Your goal -
Could you reproduce, word for word, the lines of the material from the one containing "1568x765 pixels." through the last line, inclusive?

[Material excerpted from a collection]
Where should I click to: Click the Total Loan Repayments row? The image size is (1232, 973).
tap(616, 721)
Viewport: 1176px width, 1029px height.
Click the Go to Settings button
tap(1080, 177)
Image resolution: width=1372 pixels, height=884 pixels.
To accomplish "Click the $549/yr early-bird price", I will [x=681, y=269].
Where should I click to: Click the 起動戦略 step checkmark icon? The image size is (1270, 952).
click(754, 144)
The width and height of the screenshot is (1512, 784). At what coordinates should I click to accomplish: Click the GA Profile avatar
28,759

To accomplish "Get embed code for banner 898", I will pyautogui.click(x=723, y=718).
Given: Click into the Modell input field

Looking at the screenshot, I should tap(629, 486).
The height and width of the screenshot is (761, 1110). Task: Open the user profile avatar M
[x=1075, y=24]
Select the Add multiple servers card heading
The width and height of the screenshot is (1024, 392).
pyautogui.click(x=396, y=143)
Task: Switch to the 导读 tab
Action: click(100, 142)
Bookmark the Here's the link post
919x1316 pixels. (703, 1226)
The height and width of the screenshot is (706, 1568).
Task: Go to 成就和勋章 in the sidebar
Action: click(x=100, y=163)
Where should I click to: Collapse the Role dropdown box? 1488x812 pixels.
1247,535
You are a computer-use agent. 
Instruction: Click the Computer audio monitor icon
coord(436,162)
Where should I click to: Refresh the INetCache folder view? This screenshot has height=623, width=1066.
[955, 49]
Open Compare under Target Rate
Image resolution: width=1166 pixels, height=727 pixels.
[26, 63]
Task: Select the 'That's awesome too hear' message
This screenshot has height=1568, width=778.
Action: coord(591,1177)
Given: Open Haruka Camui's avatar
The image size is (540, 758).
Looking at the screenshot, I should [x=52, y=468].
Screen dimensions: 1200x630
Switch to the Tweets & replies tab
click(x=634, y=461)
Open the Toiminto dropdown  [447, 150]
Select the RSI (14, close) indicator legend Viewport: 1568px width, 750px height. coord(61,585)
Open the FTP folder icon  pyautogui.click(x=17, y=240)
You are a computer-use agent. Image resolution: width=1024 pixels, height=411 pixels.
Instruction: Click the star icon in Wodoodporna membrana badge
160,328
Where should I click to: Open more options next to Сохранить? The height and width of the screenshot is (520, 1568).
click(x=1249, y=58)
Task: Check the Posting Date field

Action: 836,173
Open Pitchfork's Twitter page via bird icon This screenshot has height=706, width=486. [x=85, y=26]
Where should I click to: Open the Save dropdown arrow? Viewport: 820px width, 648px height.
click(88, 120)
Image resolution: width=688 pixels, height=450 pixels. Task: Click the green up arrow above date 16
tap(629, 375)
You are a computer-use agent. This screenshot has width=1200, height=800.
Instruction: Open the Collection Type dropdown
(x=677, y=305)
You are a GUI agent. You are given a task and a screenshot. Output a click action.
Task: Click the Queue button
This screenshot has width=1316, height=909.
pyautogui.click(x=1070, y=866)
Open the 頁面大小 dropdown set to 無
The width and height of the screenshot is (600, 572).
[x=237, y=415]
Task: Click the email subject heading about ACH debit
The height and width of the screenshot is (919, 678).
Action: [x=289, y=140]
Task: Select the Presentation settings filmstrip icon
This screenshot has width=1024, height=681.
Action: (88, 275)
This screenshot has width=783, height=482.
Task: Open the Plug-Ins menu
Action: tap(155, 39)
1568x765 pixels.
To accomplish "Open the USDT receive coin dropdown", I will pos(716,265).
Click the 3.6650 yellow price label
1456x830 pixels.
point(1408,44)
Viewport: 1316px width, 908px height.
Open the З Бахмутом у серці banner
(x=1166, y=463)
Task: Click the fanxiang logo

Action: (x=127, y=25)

The output -
1568x765 pixels.
To accomplish "Open the USDT receive coin dropdown", I will pos(716,265).
Click the 3.6650 yellow price label
1456x830 pixels.
point(1408,44)
Viewport: 1316px width, 908px height.
Open the З Бахмутом у серці banner
(x=1166, y=463)
Task: Click the fanxiang logo

Action: (x=127, y=25)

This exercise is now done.